More about converting JPG to PDF
Converting JPG images to PDF creates a universally readable document that maintains consistent layout on any device, operating system, or printer. PDF is the standard for sharing official documents, contracts, photo portfolios, and scanned paperwork precisely because the recipient sees the exact same page you intended - Regardless of whether they are on Windows, macOS, iOS, or Android.
A single PDF can contain dozens of pages, each holding a separate image at full quality. This is particularly valuable when digitising multi-page documents: scan each page as a JPG, upload them all at once, and the converter merges them into a single ordered PDF in seconds.
Page size matters for print. A4 (210 × 297 mm) is the international standard used in Europe, Asia, and most of the world. US Letter (8.5 × 11 in) is standard in North America. If your image dimensions do not match the page exactly, the image is scaled proportionally to fill the page. Choose the page size that matches your printer or the recipient's expectations.
When you'd use this
Reasons to convert JPG to PDF usually come down to compatibility, file-size, or specific feature requirements. Common situations:
- An app or platform only accepts PDF uploads.
- You need a feature unique to PDF (e.g. transparency, vector scaling, animation, multi-page pages, etc.) that JPG doesn't provide.
- You're optimising file size — modern formats often produce smaller files than the older format you started with.
- You need a single archival format across a project so files behave consistently in the same viewer.
How to do it in jpg.now
- Open the JPG → PDF tool on jpg.now.
- Drag your JPG file onto the drop zone, or click Select files.
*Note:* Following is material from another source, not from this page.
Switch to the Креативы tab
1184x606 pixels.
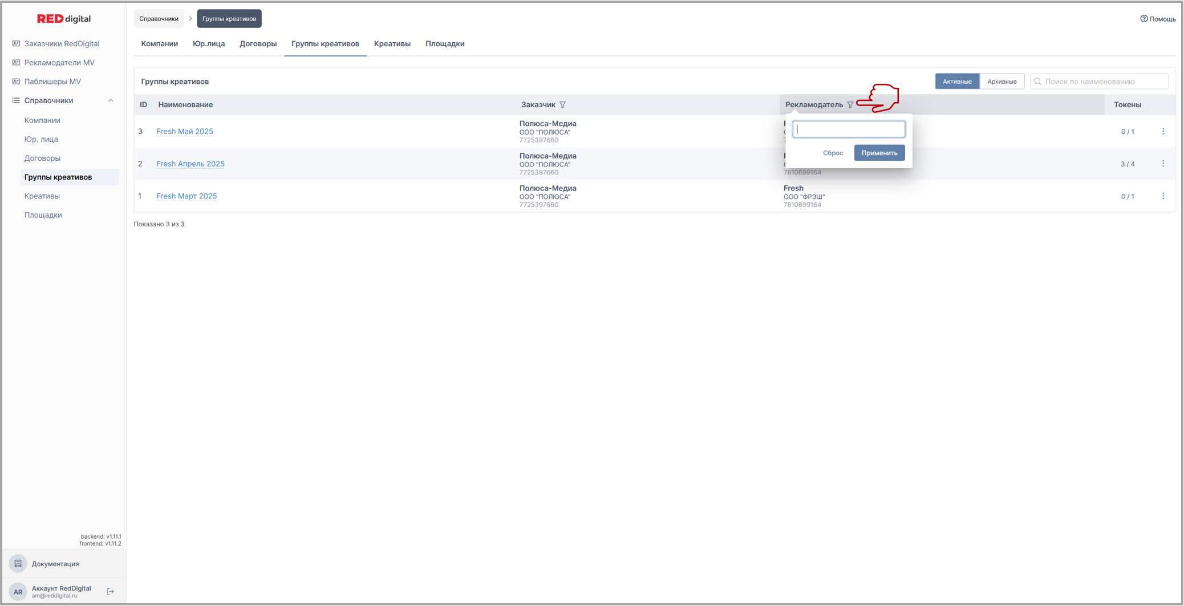[392, 44]
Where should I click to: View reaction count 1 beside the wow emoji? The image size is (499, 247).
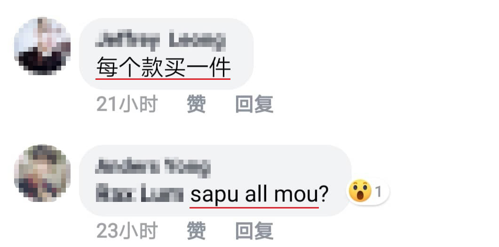pos(378,192)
You can drop a whole folder of files at once.
- The output is fixed to PDF. If the format supports extra options (page size, transparency background, quality, EXIF stripping), tweak them in the right-hand panel.
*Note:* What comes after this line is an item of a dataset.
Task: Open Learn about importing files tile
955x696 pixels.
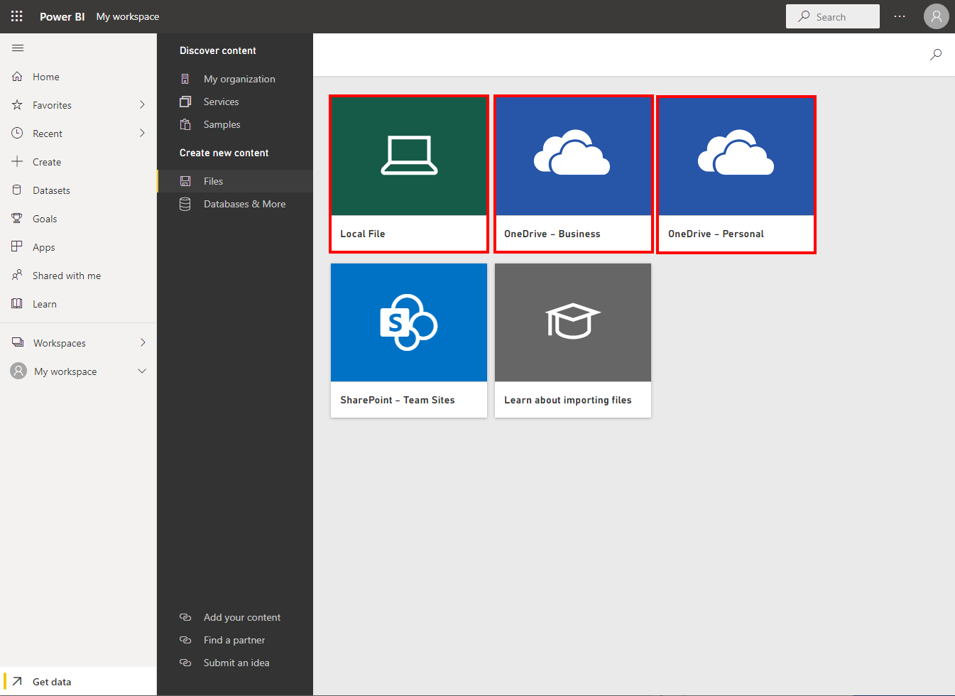Action: 573,340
- Click Convert. The job runs on our server and finishes in a few seconds for typical photos.
- Download the result. Files stay in storage for 24 hours and are then permanently deleted.
The entire flow is free for the first 10 jobs per day with no signup required. A free account doubles that quota; a premium plan removes the limit entirely.
Tips and common pitfalls
- Upload images in the exact order you want them to appear - Pages are ordered by upload sequence.
- For the sharpest PDF output, use a source JPG of at least 150 DPI at final print size. 300 DPI is recommended for professional print.
- Choose A4 for most international recipients; choose Letter for North American printing.
- If the PDF will be bound or hole-punched, add a margin so content isn't obscured.
- Compress your JPGs before converting if the final PDF file size must stay small (e.g. for email attachments) - This reduces per-page image data.